## Exercises to complete
1. In the speech on the state of Indiana's judiciary, why do the police in Anderson let the driver go with only a traffic ticket?
2. Set down the passage of the speech on the state of Indiana's judiciary starting with "Over the last" and going on through "leave the premises.".
3. Take the speech on the state of Indiana's judiciary further, continuing from the point where it stops.

## Selected excerpt
========================================================================
The
last few days we have celebrated that remarkable American classic,
the peaceful transfer of the most powerful office in the world.
Just two weeks before, the largest inauguration in Indiana history
launched a renewed state administration, led by Governor O’Bannon
and Lieutenant Governor Kernan.
These celebrations occur at a moment when the nation and the state
have seldom had it so good. And while we sense at least a moment
of economic pause, I join the sentiment expressed by Governor O’Bannon
last week that there is every reason to move forward building a
better Indiana, selecting carefully what is most important and acting
with the fiscal restraint that has always been a hallmark of this
state.
It is in that spirit that I come to report on the state of our
judiciary, committed to the notion that those of us in this branch
of government will never stand pat. Today, I will focus on three
of the areas where we need urgently to move ahead: computers, counsel,
and compensation, and then I’ll say a few words about dimpled
chads.
Courts and the Information Revolution
The central mission of the judicial system is finding truth, giving
justice in accordance with the law, and seeing to it that people
get what they are entitled to. This last part is pretty important,
and carrying out the decisions of our juries and judges makes for
a lot of paper memorializing the decisions and declaring what should
happen next. These papers have power: the suspension of a license,
commitment to prison, release from jail, a protective order.
Over the last fifteen years we have made great progress in bringing
order to the chaos this mountain of information represents. The
documents used by local courts now have standard numbers, standard
names, standard formats. Whether it’s the Bureau of Motor
Vehicles, or title researchers, or the police, people who rely on
court information as a predicate for action now have a better chance
than ever of finding what they need to know and understanding what
it says.
Indiana’s counties have spent millions bringing this mass
of material into the information age. You know what the information
age is like, for all of us experience it in everyday life. The credit
card with the magnetic stripe. We put it in the gas pump down at
the corner, and the machine knows whether it’s OK to give
us gas. It charges our account before we even leave the premises.
It works defensively as well, for if someone steals my number and
starts charging for jewelry in Italy, the machine somehow knows
it’s probably not me and a human being calls to ask whether
there’s a fraud problem.
For all the money Indiana counties have spent on court records,
our world does not work like the credit card industry or even the
grocery stores. If a judge in Kokomo suspends the license of a drunk
driver who hurts someone, and the police in Anderson stop him the
following week because he ran a red light, they’ll check the
electronic record, find that his license is still in good standing,
hand him a traffic ticket and let him go -- perhaps to the next
drunk driving incident. This happens because the order suspending
the license frequently does not show up in the computer for several
weeks.
========================================================================
## Source data
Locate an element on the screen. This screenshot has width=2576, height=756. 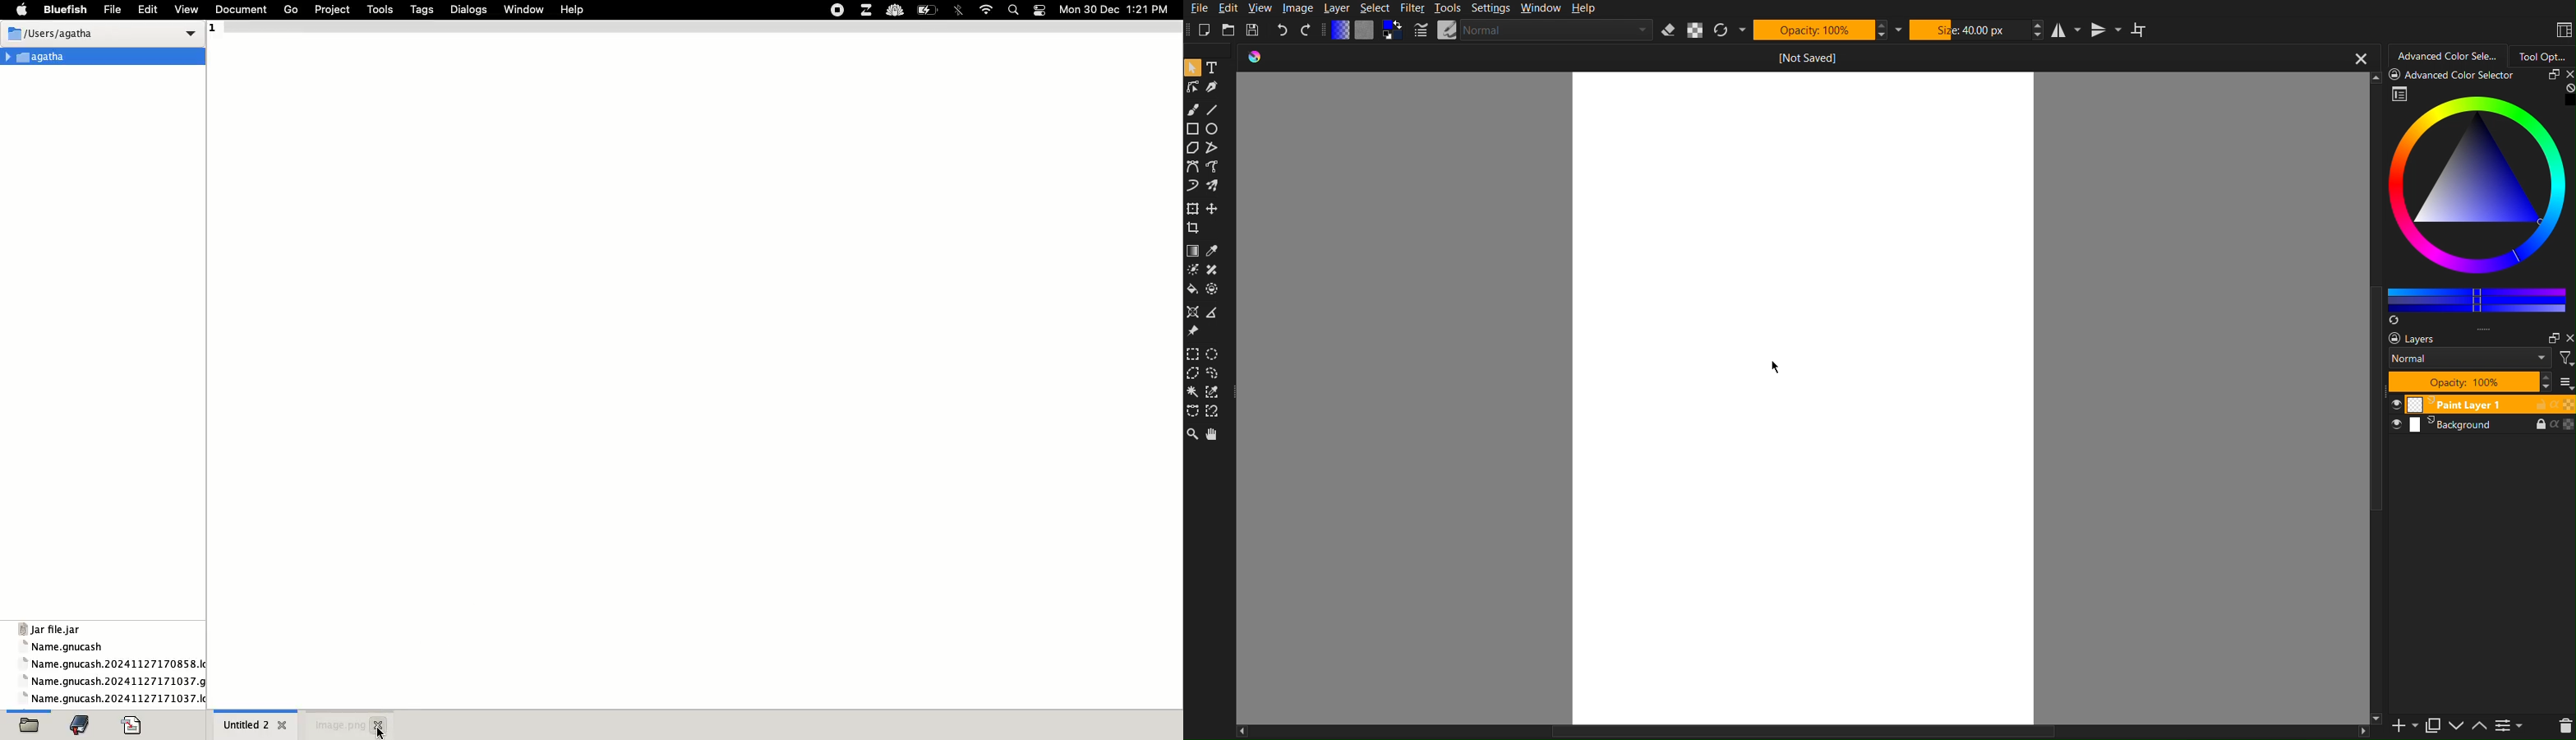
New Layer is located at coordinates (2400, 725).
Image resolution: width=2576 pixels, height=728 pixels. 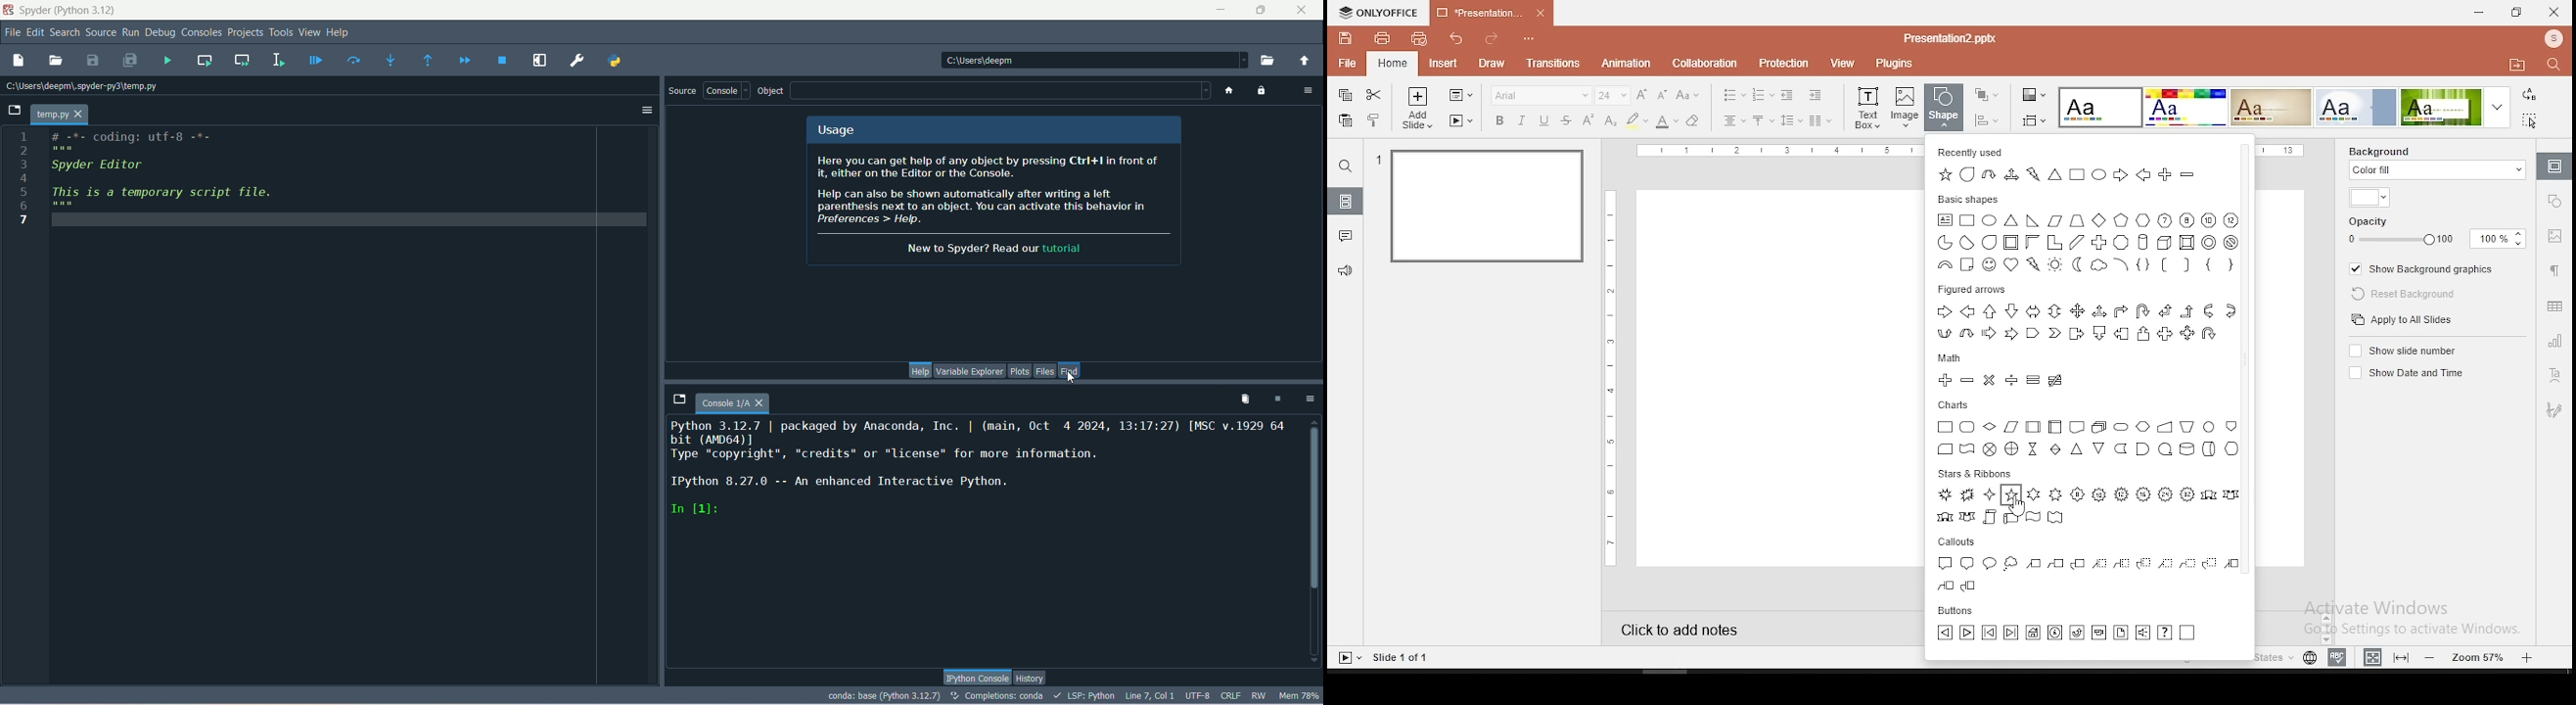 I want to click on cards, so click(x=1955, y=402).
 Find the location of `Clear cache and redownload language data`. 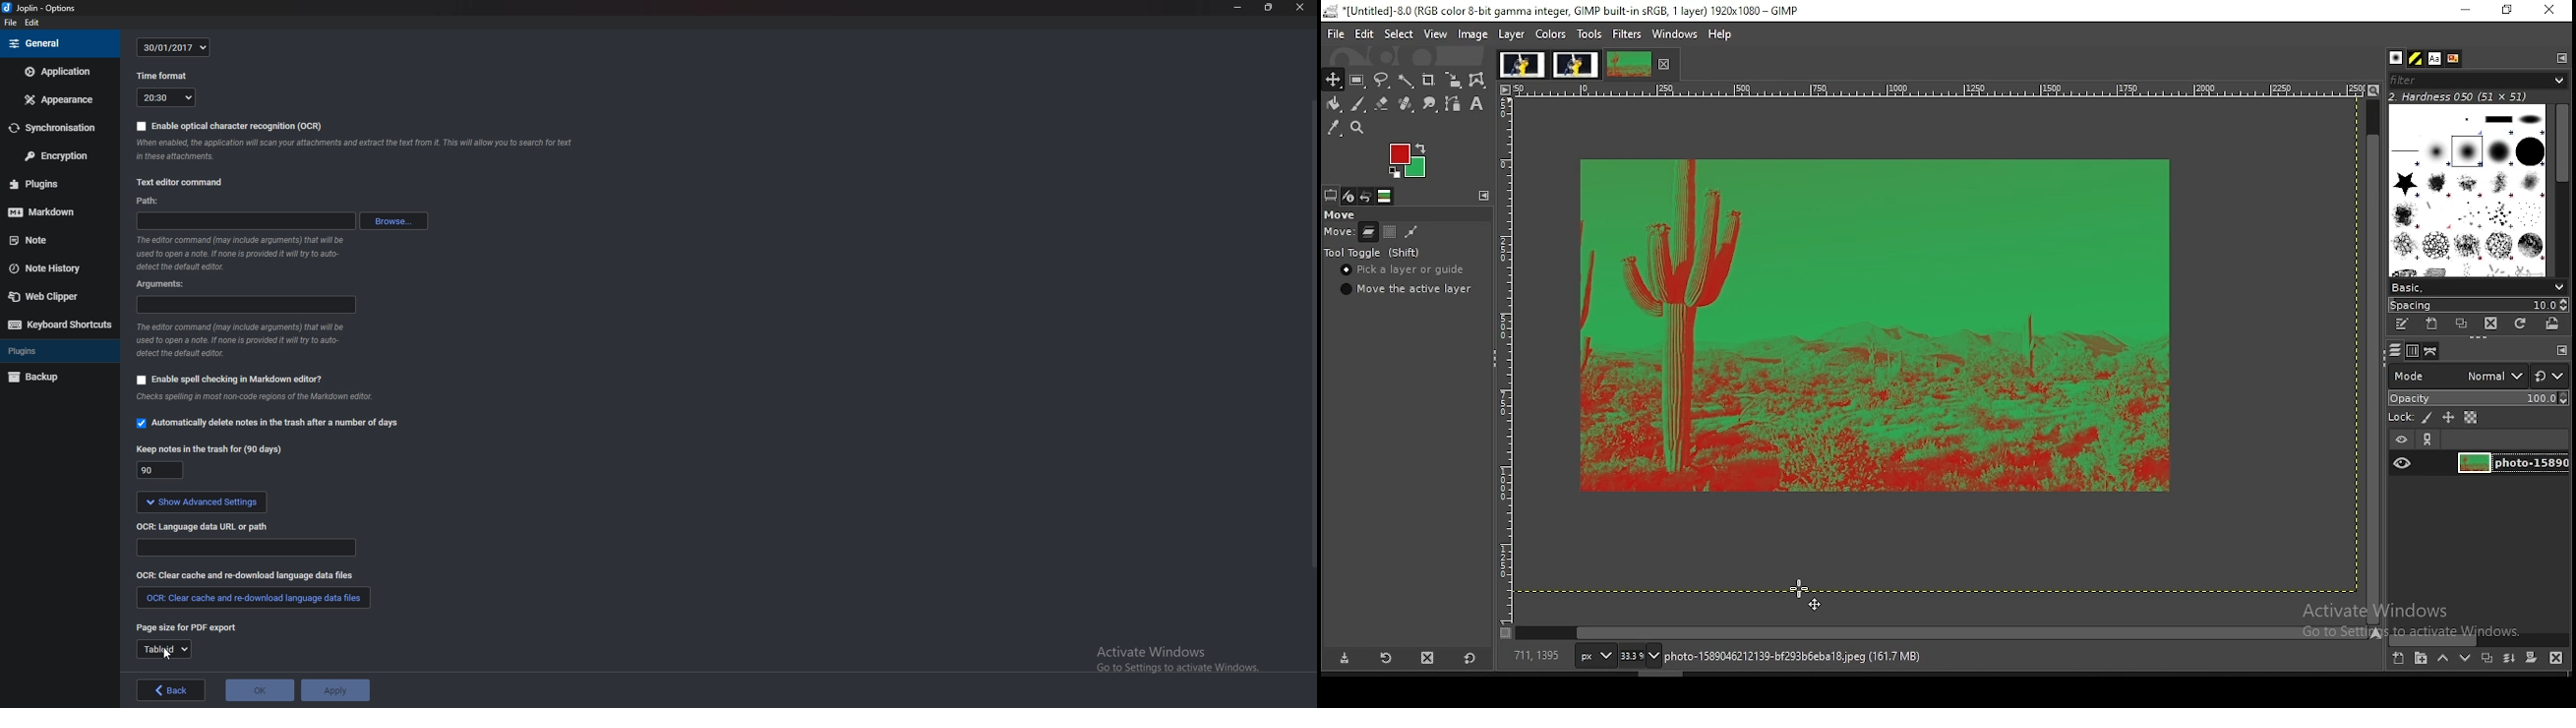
========================================================================
## Expected results
1. The electronic record they check still shows his license in good standing. The speech explains that the order suspending a license frequently does not show up in the computer for several weeks, so the Kokomo judge's suspension is not yet visible to them.

2.
Over the last fifteen years we have made great progress in bringing
order to the chaos this mountain of information represents. The
documents used by local courts now have standard numbers, standard
names, standard formats. Whether it’s the Bureau of Motor
Vehicles, or title researchers, or the police, people who rely on
court information as a predicate for action now have a better chance
than ever of finding what they need to know and understanding what
it says.
Indiana’s counties have spent millions bringing this mass
of material into the information age. You know what the information
age is like, for all of us experience it in everyday life. The credit
card with the magnetic stripe. We put it in the gas pump down at
the corner, and the machine knows whether it’s OK to give
us gas. It charges our account before we even leave the premises.

3.
If a judge in Indianapolis issues a protective order for a battered
spouse and the police in Noblesville find him waiting for her outside
a restaurant, they likely have no way of knowing that something
harmful may be about to happen. The order probably doesn’t
show up in their computer.
All this occurs because there has never been any central coordination
of the way local court data is collected, displayed, and conveyed,
despite the millions of dollars spent at the local level. We are
unable to transmit information effectively and efficiently to the
people who need it -- here in state government, or in local government,
or law enforcement, or even inside the court system itself.
This cold reality, and its consequences for citizens and for their
government, have led us to devise a strategy to correct these problems,
under the leadership of Justice Frank Sullivan and a committee known
as the Judicial Technology and Automation Committee. This plan is
the product of several years of hard work, and we are ready to move.
I’ve talked about this subject by mentioning the bad things
that happen because government is not as well organized as the banks,
or even an Internet startup, but let me mention the upside of moving
ahead: judges will be able to manage their caseload more effectively,
reduce the time required for things like sentencing hearings, and
thus, as in Evansville, help fight the problem of jail overcrowding.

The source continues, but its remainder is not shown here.